§ **Dataset records**:
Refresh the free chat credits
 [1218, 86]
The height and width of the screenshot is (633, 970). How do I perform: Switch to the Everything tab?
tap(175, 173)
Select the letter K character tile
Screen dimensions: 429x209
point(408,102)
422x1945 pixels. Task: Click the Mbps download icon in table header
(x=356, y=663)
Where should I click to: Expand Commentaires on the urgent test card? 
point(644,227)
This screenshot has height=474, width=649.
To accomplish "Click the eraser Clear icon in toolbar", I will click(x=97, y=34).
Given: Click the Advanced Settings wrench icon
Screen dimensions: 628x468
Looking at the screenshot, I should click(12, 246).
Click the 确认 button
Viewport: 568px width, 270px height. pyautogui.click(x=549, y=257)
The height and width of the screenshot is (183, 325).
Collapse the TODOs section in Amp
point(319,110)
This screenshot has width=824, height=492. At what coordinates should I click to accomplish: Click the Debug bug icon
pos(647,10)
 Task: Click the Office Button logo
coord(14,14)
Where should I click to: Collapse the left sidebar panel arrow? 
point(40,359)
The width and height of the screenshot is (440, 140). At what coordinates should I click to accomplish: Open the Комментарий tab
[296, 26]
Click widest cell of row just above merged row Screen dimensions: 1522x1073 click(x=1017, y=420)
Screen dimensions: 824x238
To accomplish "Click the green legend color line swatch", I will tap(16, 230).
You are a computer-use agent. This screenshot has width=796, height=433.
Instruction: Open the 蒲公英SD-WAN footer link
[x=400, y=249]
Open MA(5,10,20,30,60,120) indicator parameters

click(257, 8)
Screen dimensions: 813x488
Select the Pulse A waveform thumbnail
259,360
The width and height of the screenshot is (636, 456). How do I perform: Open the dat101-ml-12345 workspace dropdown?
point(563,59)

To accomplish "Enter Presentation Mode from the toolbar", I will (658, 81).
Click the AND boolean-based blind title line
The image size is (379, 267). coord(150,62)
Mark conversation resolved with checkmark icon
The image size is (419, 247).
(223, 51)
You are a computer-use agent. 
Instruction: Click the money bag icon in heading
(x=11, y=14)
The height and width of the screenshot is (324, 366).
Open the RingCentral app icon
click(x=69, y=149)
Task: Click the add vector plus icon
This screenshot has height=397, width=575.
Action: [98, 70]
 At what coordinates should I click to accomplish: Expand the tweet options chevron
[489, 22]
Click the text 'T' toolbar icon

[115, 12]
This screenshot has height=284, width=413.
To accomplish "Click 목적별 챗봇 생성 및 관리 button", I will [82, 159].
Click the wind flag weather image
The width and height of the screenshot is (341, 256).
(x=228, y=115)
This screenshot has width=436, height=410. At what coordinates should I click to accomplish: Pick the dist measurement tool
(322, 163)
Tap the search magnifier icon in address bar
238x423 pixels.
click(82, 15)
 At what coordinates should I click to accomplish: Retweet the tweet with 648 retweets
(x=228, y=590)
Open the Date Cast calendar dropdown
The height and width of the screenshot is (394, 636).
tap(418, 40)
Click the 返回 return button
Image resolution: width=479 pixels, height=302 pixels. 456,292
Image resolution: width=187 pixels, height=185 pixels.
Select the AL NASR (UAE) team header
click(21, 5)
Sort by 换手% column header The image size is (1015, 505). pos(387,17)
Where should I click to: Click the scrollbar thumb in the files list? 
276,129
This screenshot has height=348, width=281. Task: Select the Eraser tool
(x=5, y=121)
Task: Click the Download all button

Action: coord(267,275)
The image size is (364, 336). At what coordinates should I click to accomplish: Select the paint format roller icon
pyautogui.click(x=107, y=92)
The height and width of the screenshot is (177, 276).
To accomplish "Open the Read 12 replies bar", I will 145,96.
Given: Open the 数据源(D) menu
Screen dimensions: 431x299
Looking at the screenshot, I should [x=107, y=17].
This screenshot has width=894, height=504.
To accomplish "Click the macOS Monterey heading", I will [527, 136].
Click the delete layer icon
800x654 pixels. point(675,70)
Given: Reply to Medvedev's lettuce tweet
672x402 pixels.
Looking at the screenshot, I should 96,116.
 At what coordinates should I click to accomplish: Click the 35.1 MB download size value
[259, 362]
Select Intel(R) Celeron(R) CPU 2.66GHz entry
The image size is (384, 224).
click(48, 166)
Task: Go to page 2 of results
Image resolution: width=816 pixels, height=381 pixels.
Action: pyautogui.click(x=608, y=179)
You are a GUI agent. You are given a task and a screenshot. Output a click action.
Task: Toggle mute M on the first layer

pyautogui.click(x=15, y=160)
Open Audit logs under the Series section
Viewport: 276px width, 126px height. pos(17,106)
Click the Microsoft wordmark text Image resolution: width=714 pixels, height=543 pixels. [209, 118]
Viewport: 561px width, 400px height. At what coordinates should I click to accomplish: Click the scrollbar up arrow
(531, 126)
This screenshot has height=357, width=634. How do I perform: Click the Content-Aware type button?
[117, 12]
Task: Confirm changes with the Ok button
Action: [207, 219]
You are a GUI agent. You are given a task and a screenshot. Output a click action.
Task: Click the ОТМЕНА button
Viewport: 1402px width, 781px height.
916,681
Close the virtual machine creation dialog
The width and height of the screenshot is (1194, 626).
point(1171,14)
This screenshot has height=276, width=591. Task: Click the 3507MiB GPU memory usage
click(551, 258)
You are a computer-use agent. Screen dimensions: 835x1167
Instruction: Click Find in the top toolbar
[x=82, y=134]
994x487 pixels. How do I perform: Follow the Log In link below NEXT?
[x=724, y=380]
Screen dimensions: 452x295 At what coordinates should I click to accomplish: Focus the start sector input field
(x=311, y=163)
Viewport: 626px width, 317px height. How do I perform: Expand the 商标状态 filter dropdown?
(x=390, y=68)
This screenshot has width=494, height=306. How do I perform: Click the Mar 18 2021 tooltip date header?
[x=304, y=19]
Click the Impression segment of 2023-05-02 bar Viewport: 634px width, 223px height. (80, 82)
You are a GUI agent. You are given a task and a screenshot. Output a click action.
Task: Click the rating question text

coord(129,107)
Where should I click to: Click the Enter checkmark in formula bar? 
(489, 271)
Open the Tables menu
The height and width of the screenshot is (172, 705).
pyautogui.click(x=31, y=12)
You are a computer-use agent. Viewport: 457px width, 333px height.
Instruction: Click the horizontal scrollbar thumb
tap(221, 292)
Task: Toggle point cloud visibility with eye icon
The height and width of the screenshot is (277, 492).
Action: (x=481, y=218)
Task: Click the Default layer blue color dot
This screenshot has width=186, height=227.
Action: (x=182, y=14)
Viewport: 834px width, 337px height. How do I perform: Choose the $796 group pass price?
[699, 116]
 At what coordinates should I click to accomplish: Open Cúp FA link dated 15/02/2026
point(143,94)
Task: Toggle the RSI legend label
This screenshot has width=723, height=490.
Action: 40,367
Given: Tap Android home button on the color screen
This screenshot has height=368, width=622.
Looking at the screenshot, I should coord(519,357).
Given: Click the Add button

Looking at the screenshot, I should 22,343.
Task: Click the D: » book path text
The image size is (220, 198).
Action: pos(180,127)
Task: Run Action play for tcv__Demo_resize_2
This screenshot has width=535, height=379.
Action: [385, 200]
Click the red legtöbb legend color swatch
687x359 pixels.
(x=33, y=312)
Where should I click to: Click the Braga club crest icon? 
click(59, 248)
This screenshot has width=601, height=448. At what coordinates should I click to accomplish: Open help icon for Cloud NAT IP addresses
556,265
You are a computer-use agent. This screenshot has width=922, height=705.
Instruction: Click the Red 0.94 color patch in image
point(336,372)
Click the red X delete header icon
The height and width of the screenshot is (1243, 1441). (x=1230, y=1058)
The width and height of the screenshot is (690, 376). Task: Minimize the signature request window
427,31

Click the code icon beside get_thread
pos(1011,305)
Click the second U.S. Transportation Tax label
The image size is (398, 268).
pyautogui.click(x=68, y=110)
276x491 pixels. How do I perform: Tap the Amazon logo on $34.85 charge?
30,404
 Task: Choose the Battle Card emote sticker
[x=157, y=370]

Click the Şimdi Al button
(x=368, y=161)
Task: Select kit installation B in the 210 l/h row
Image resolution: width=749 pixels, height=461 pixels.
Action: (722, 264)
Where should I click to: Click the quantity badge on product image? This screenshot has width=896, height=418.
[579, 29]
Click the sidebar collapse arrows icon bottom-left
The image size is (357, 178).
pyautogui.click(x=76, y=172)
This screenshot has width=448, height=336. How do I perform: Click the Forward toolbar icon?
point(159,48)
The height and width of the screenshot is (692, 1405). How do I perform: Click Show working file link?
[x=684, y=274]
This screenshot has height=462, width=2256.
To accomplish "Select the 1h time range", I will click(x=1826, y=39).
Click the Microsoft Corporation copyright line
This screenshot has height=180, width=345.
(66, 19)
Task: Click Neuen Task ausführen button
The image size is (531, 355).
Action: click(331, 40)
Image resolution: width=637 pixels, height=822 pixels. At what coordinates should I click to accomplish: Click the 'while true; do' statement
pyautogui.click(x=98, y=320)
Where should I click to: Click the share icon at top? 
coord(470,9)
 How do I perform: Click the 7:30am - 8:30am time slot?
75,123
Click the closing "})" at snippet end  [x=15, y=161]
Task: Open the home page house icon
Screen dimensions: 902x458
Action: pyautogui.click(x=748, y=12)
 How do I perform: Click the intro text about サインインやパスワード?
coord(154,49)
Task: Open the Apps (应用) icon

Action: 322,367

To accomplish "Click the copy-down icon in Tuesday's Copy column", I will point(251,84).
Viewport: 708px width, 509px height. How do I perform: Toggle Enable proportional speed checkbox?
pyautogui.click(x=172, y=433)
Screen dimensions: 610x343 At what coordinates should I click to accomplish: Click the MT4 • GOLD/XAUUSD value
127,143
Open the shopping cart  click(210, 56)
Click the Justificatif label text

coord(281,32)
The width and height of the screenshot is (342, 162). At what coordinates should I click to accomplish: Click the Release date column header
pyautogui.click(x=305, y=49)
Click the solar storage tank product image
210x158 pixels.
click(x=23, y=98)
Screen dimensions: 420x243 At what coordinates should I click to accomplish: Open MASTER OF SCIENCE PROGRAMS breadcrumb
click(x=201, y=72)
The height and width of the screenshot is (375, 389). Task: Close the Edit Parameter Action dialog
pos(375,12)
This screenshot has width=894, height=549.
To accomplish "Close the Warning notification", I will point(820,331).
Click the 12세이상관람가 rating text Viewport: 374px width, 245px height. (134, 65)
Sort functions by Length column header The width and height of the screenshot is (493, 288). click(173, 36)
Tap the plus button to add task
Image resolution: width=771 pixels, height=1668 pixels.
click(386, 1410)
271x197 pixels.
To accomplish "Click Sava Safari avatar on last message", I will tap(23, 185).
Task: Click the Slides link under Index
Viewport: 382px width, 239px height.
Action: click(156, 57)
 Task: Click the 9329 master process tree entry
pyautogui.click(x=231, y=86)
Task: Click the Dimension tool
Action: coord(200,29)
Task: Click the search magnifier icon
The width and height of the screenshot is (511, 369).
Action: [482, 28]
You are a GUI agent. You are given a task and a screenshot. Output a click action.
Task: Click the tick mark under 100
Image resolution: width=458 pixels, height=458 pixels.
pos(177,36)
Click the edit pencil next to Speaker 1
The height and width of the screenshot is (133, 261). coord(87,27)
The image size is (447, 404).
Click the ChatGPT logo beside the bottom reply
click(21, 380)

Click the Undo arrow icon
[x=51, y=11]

§ **Task details**: Out of the records, collect only those lines that contain the string "page".

§ **Task output**:
Task: Go to page 2 of results
Task: Open the home page house icon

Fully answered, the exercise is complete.